- _TASK DETAILS_:
Within the listing below, please copy exactly the lines between the line holding "[Instagram] (42, 20)" and the line holding "Chọn rèm cầu vồng sao cho sang (119, 487)", inclusive.

- _PROVIDED DATA_:
......

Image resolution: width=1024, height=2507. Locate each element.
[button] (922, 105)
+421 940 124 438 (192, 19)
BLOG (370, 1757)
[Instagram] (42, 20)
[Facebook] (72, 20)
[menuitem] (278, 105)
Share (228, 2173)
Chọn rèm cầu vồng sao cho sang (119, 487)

......

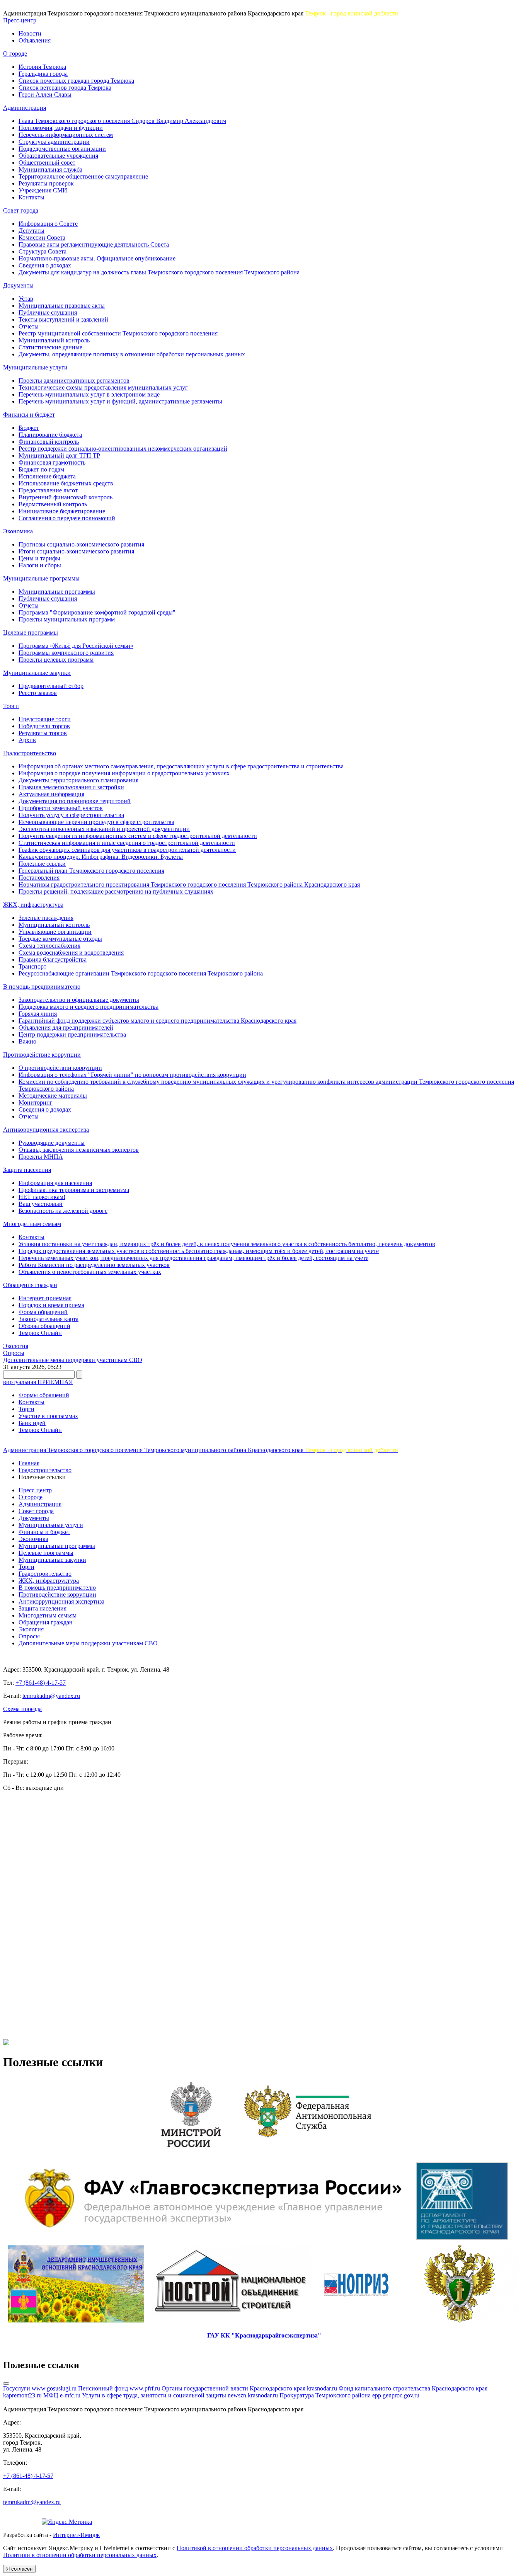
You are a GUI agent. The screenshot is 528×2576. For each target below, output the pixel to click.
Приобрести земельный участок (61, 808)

......

- _RESPONSE_:
[Instagram] (42, 20)
[Facebook] (72, 20)
[menuitem] (278, 105)
Share (228, 2173)
Chọn rèm cầu vồng sao cho sang (119, 487)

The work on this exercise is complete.